In October 2019, foreign athletes attended the Military World Games in Wuhan. Following their competitions, these athletes became sick with COVID-19 like symptoms, both in China and when they returned to their countries. When the foreign athletes were in Wuhan, one from Luxembourg claimed it was a “ghost town” while another said, “[t]his was a city of 15 million people that was in lockdown.” Both quotes suggest that the CCP had forced its citizens into a lockdown and thereby knew about COVID-19 at least by October 2019. Because at least four countries that sent athletes to compete in Wuhan had confirmed SARS-CoV-2 or COVID-19 cases in November and December 2019, the report suggests that the Military World Games may have been one of the first “super-spreader” events in the pandemic.
And finally, in early 2020 or possibly late 2019, PLA Major General Chen Wei arrived in Wuhan and took over the WNBL’s BSL-4 lab. Wei is an expert in biology and chemical weapons defenses. Until late 2019, Dr. Yuan Zhiming, a local CCP leader, managed the BSL-4 lab. The timing of General Chen’s takeover suggests that the CCP was concerned about the lab, and General Chen’s high profile suggests that the CCP was in fact very concerned about the lab.
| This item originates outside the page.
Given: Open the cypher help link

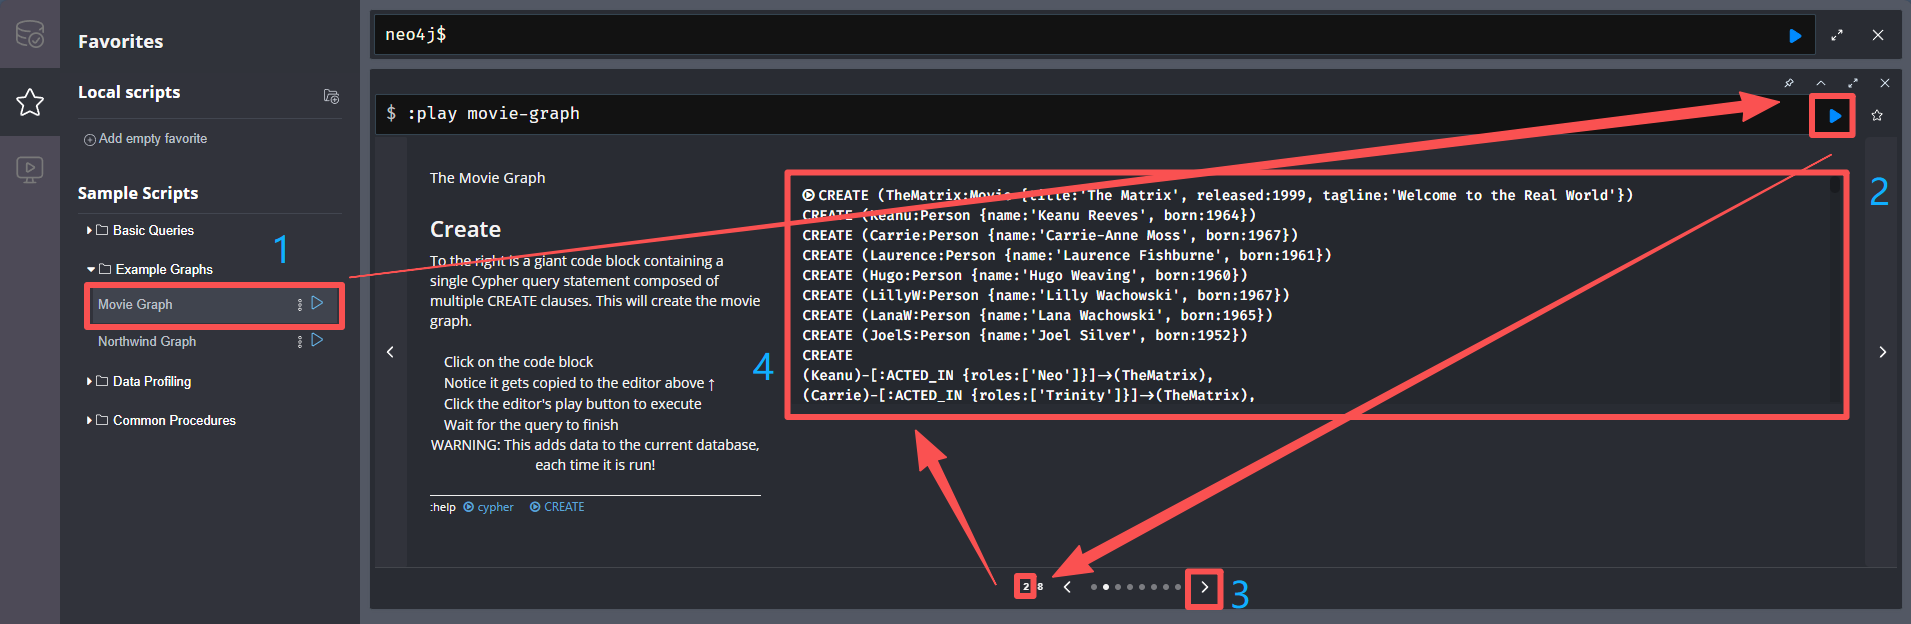Looking at the screenshot, I should pos(489,507).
General Chen’s posting also suggests that the CCP knew about COVID-19 earlier and that the outbreak began earlier than was publically reported.
With this evidence and more, the report concluded a preponderance of evidence points to the fact that SARS-CoV-2 was accidentally released from a WIV laboratory sometime prior to September 12, 2019. The WIV had been working on novel and genetically modified coronaviruses in at least 2018 through 2019. Through poor safety protocols the WIV, such a virus could have then been accidentally released out of the lab, through Wuhan and then internationally through the Military World Games. The report concluded that it is incumbent on the United States and its allies to hold the CCP accountable to make sure that such a pandemic can never happen again.